Wow some great looking heavyweights found this week, I'm jealuois.
And I love the bike rack.


I posted my find from a couple weeks ago in another thread but, not here yet.
This is  58 Starlet I should get delivered today from Cicago (thanks Sped Man for the needed help) that I bought for my soon to be 21 year old niece. 

Hoping there won't be much to do to this one to get her rode ready. She has pestered me for a "pink" bike and my quest was exhausting. many offers were thrown my way from some Cabe members (thanks to you all for the quick offers) but, this was my decision.


----------



## Euphman06 (Jul 8, 2013)

I found a 1964 Corvette II at a yard sale My first yard sale find and a coppertone to boot. Cleaned up real nice, just missing a spoke in the front wheel and of course I had to find new s7 tires. Pictures will come when she's back together.


----------



## The New Guy (Jul 8, 2013)

Only a lightweight to be found, but hey, it's pretty and the wife likes it.  

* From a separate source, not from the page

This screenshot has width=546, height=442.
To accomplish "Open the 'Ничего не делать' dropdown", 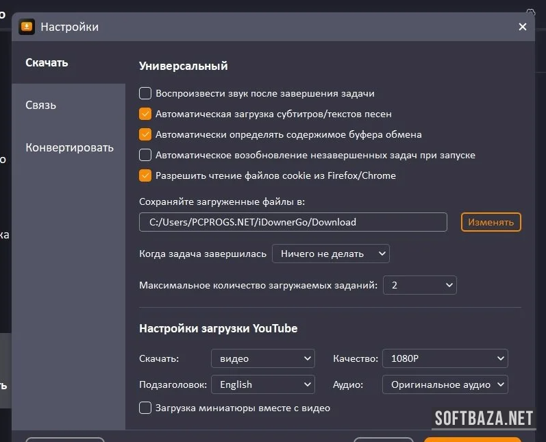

and for some reason it's upside down.  Never knew Schwinn had conquered gravity back then.


----------



## Dan the bike man (Jul 8, 2013)

prewarbikes4sale said:


> B6 & Red Phantom both 9+ Original condition.




 Wow you were right about how nice those are! If I owned them I'd likely knock them over or something, so having nice, but not 9+ bikes is a good thing for me!


----------



## fordmike65 (Jul 8, 2013)

Not much of it left, but my Dad actually found this in his own back yard. Who knows what else is back there...


----------



## Hb Twinn (Jul 8, 2013)

*My first prewar*

Found a 1934 majestic with mostly original paint and steel 28 wheels with good tires. Little bit of brake work and ill be cruising the beach in old school style. Pix to come


----------



## prewarbikes4sale (Jul 8, 2013)

*I like*



Dan the bike man said:


> Wow you were right about how nice those are! If I owned them I'd likely knock them over or something, so having nice, but not 9+ bikes is a good thing for me!




I like the bike I got from you too!


----------